Ong Hock Chuan, Managing Partner, Maverick Indonesia
Comms teams should step in long before a senior leader's personal life comes under scrutiny. This involves helping the board anticipate and assess risks in these volatile and perilous times.

The teams should help the board ensure that internal stakeholders understand the company's values and the seriousness of adhering to them, with escalating levels of responsibility and expectation, where senior leadership is expected to lead by example.

That said, there are times when, in spite of all precautions, a senior leader's personal life may come under public scrutiny. In such instances, comms teams can assist the board in fact-checking the situation. Doing so will help define whether the issue is truly personal and blameless - mutual misunderstanding or incompatibility - or is a breach of ethics, morality, loyalty, or just plain stupidity.
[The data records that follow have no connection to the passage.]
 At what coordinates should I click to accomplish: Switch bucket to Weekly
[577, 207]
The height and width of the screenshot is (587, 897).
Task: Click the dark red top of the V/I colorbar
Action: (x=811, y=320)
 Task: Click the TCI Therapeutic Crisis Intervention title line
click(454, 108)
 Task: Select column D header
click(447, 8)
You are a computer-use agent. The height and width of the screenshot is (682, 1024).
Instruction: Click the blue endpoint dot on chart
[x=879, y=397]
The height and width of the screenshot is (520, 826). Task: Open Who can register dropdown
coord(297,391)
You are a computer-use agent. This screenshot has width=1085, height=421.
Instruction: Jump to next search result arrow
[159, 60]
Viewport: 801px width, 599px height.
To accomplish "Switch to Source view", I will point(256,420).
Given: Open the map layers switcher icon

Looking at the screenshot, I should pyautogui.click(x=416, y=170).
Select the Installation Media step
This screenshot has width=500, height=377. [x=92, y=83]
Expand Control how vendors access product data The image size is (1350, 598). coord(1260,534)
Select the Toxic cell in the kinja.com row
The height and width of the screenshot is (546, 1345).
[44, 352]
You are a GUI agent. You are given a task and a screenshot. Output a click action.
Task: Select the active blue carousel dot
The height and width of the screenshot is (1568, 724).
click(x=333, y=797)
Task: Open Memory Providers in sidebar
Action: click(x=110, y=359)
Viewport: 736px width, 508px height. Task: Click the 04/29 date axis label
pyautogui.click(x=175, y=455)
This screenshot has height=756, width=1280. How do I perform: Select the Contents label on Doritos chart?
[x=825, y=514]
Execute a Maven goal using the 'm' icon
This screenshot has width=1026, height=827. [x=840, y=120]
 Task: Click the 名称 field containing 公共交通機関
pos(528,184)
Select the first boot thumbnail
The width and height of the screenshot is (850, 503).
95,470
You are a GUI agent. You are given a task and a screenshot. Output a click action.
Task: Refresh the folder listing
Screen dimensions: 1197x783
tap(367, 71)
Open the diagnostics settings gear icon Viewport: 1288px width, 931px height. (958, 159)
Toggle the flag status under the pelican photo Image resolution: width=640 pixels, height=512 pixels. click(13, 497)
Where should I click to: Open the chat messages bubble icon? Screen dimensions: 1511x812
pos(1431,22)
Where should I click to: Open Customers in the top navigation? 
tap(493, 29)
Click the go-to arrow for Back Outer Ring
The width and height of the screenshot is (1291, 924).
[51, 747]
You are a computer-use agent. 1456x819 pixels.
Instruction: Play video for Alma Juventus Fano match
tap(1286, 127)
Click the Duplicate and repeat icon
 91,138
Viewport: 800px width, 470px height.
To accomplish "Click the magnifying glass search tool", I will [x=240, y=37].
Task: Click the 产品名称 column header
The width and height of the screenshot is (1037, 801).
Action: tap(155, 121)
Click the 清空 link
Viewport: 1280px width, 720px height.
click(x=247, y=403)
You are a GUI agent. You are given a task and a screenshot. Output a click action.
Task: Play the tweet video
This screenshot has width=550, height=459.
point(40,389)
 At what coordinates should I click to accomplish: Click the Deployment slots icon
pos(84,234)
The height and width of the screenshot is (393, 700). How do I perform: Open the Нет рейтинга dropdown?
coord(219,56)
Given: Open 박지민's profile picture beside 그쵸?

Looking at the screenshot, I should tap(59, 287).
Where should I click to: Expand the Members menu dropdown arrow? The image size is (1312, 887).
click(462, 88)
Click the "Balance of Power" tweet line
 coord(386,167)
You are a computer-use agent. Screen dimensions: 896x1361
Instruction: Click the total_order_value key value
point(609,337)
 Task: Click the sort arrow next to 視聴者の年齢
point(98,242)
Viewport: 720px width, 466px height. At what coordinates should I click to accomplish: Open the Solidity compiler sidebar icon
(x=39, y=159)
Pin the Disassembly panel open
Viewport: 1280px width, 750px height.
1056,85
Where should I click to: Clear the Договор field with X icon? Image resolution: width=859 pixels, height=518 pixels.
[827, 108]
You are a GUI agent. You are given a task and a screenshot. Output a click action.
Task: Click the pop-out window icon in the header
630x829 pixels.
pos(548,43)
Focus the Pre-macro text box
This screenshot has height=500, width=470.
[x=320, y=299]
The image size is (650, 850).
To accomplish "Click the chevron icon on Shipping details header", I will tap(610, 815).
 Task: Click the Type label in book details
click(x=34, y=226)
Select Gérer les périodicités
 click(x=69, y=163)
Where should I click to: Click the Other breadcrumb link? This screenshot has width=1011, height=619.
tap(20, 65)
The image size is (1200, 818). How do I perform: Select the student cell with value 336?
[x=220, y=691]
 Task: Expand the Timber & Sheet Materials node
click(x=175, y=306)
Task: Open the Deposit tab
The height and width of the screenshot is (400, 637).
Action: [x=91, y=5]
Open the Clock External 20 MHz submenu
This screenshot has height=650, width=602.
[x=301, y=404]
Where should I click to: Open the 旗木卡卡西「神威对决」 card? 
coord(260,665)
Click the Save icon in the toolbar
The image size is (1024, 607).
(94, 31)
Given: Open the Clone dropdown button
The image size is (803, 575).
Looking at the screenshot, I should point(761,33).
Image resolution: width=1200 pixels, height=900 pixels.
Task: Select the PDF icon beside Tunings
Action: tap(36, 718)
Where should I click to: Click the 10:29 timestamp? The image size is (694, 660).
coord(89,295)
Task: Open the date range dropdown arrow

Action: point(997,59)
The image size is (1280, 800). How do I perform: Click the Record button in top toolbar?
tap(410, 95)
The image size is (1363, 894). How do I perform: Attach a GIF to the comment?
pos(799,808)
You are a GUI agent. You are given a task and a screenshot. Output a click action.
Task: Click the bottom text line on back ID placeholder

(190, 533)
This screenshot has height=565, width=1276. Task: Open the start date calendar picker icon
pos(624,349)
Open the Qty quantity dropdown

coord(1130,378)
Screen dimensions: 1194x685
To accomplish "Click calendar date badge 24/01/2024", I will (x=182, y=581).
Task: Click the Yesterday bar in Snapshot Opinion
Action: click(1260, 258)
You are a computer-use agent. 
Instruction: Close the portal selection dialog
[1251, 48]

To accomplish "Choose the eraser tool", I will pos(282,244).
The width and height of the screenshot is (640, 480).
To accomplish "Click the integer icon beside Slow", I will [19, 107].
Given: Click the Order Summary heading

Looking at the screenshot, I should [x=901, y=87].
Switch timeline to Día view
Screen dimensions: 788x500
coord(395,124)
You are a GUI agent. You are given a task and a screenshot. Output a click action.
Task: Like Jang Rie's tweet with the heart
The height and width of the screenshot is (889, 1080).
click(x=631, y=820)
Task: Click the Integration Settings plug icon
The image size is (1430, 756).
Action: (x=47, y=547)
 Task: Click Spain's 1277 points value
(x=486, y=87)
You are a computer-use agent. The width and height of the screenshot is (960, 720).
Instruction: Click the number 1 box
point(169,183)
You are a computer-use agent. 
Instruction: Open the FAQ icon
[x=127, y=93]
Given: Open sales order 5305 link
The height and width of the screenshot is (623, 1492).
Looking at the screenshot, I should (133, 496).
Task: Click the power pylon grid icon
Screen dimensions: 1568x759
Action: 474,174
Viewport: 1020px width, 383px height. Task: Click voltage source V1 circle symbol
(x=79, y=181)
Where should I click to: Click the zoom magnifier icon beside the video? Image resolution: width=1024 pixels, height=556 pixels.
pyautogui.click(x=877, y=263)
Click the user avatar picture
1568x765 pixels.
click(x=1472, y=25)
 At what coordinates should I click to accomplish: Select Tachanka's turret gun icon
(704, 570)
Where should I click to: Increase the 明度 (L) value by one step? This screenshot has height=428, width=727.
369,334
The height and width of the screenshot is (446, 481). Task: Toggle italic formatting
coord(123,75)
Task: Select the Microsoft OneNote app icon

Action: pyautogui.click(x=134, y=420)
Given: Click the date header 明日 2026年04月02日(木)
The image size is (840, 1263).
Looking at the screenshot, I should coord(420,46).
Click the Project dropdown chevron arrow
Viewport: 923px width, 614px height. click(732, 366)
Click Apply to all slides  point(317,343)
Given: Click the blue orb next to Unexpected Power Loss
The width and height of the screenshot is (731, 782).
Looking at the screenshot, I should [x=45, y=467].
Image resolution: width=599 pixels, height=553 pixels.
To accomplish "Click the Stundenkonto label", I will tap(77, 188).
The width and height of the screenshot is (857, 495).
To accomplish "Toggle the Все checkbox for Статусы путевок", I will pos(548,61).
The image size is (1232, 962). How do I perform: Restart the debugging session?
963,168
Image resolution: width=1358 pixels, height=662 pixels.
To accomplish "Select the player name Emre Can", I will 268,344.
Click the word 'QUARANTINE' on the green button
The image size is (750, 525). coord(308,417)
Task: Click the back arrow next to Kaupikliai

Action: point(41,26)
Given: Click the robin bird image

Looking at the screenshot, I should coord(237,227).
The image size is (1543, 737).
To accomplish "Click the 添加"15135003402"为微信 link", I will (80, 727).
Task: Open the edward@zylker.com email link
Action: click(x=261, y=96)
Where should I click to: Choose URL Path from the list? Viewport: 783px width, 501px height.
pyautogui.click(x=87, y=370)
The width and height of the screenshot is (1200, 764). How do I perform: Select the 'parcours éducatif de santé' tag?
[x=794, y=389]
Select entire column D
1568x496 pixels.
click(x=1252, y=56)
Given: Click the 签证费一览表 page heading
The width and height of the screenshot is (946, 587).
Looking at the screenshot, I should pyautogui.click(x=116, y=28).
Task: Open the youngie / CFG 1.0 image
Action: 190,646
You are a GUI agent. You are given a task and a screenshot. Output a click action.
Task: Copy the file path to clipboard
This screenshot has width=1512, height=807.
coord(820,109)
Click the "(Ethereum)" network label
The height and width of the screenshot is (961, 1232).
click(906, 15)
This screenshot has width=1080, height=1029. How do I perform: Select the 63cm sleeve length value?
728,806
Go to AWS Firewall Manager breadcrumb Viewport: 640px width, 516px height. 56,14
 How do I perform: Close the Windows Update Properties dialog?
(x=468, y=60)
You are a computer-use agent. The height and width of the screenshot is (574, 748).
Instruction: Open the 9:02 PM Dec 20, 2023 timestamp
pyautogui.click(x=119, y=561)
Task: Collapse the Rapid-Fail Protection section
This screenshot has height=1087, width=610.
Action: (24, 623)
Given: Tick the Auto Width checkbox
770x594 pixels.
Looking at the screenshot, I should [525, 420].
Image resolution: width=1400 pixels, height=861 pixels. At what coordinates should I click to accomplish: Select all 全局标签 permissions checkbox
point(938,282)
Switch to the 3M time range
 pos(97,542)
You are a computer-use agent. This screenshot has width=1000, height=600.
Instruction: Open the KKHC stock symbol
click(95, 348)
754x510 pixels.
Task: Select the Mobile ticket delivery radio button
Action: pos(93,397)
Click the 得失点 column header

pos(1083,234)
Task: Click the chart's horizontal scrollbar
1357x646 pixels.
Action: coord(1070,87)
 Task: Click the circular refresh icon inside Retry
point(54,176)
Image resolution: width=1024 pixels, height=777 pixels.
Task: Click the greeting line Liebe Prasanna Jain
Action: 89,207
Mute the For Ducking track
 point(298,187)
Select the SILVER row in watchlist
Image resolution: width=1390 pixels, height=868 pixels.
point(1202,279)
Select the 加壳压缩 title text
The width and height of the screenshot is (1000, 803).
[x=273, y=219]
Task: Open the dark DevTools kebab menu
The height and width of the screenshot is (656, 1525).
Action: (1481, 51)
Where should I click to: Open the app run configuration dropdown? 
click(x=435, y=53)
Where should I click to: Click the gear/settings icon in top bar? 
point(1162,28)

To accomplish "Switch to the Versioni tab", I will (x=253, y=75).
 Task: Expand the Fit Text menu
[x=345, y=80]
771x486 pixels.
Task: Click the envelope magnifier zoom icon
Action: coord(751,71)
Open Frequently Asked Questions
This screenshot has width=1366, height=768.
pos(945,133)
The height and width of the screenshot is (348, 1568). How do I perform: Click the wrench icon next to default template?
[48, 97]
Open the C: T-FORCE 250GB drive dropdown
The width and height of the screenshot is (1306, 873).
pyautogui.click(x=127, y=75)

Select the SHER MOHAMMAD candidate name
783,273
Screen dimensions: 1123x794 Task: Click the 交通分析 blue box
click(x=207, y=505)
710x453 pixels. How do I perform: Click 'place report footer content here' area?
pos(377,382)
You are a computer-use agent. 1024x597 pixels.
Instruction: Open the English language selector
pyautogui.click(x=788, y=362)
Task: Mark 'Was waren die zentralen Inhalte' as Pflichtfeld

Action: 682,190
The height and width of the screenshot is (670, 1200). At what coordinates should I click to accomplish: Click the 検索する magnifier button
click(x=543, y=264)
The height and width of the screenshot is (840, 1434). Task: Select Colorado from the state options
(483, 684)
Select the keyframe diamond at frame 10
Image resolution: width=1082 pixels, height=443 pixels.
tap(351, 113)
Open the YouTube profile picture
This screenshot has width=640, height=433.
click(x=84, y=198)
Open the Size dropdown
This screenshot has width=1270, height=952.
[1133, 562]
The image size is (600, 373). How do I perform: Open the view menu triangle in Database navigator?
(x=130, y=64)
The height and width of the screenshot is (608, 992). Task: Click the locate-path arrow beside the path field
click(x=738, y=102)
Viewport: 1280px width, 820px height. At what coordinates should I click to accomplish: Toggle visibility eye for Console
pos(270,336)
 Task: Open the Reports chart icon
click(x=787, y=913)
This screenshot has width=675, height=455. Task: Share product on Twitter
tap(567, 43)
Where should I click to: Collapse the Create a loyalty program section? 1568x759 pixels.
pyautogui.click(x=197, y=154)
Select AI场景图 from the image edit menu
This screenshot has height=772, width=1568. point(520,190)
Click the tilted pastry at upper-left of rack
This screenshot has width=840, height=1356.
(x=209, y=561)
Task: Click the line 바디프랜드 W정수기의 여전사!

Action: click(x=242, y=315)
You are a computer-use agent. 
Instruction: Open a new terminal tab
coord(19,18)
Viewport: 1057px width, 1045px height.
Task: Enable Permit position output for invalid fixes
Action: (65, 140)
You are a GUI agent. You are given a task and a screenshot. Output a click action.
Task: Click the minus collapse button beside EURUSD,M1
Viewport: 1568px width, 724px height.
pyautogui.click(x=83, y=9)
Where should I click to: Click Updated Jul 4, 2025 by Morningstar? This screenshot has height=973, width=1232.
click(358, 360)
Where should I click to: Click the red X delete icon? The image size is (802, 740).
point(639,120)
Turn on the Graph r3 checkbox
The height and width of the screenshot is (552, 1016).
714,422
If it is the former, the comms team should help the company express empathy and support for the leader involved by humanising the issue, clarifying any rumours of ill intent and violation of the company's values, and expressing solidarity with the individual.

However, if it is the latter, then the comms team should help the company dissociate itself from the leader due to their failure to live up to their responsibilities, no matter what their excuse. As Steve Jobs famously told his staff, "When you're the janitor, reasons matter. Somewhere between the janitor and the CEO, reasons stop mattering."